Collecting my attempts to improve at tech, art, and life

Pretty File Summaries with Rich and ExifTool

Tags: files python perlish rich exiftool tools

attachments/img/2021/cover-2021-02-06.jpg
Hoku hopes for scraps

A while back I shared how I use ExifTool to get extensive metadata for any file. I want to make that info dump pretty with Rich, a text formatting library for Python.

“But Brian,”" I hear you cry. “ExifTool is Perl. Why would I want to use both Perl and Python?”

Because it’s fun, obviously.

You want a “real” reason? Okay fine. I haven’t found anything that can get the depth of file information I get from ExifTool. I haven’t found a formatting library that’s as pleasant to use as Rich — maybe TTY Toolkit?

Besides — ExifTool is a standalone command line tool. We don’t need to write any Perl to use it. Heck, we don’t even need to figure out the system calls. Sven Marnach is way ahead of us with the extremely helpful pyexiftool.

Rich and pyexiftool make Python an easy choice for this task.

Setting up

If you want to play along at home, make sure you have the dependencies.

$ brew install exiftool
$ pip install pyexiftool rich typer

Typer simplifies turning this random idea into a useful command line tool.

NOTE

If you’re already a fan of Perl, consider cpanm instead of Homebrew.

$ cpanm Image::ExifTool

Now you can use Image::ExifTool in your own Perl projects.

Some scaffolding

Even though I’m the only user, I still need to figure out how I plan to use it. At minimum? I hand my script a filename. It hands me metadata.

richexif FILENAME [OPTIONS]

I can hook some minimal Typer argument handling around that flow.

richexif.py
#!/usr/bin/env python

import logging

from rich.logging import RichHandler
import typer

logging.basicConfig(
    level=logging.DEBUG,
    format="%(message)s",
    datefmt="[%X]",
    handlers=[RichHandler()]
)


def main(filename: str):
    """Display nicely-formatted file metadata."""
    logging.debug("filename: %s", filename)

Can I run it?

chmod 755 richexif.py
./richexif.py hoku-hopes-for-snacksjpg.jpg

I can! What happens if I use it wrong?

$ ./richexif.py
Usage: richexif.py [OPTIONS] FILENAME
Try 'richexif.py --help' for help.

Error: Missing argument 'FILENAME'.

I get an error message telling me what richexif.py needs to do its thing. Nice.

I confirmed that Typer handles the CLI bits, and Rich handles the formatting. Now for pyexiftool.

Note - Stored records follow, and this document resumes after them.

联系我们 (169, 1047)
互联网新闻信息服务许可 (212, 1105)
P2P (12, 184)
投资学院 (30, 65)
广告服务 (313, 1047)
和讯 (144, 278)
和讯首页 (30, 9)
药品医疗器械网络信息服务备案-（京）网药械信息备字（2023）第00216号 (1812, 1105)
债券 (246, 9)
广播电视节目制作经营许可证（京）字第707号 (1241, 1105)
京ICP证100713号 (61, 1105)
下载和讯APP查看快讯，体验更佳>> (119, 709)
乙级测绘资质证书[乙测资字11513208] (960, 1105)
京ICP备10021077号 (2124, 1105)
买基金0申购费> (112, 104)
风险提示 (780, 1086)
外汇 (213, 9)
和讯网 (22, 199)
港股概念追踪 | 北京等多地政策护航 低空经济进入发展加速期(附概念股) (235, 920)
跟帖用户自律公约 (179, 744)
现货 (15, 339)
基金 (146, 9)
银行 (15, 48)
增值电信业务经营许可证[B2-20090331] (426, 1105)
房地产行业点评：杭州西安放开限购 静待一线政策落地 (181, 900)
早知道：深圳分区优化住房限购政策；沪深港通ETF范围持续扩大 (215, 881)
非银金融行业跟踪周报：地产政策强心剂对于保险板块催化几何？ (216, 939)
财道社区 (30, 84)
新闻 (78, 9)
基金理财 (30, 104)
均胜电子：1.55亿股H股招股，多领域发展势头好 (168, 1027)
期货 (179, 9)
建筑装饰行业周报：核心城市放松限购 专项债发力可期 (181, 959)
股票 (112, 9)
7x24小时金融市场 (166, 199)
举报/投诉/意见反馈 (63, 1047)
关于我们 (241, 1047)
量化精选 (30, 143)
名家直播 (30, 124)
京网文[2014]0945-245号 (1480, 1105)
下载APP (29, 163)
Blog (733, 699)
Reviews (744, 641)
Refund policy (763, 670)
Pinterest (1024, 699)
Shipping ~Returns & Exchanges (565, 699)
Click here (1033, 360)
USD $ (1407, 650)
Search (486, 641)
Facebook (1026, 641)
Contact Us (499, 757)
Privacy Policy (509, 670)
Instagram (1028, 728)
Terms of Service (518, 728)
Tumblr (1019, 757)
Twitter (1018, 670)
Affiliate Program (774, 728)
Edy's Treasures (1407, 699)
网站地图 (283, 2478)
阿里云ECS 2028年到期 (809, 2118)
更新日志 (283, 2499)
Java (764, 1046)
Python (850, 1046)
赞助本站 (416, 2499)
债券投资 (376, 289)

Oh and I’ll skip logging output from here on. Rich’s logging handler output is a joy to look at, but really that stuff is for me. For you it’ll just add noise.

Some metadata

I need exiftool, of course. Plus a Rich Console object, masterminding the display details for my terminal.

import exiftool
from rich.console import Console

console = Console()

exiftool’s get_metadata grabs everything ExifTool sees about a file. It also provides methods for ExifTool tags, but I won’t mess with them today. Tags — the official name for our metadata keys — are most useful when you already know what you’re looking for. We’re just checking stuff out.

For now, a little abstraction layer over pyexiftool’s ExifTool.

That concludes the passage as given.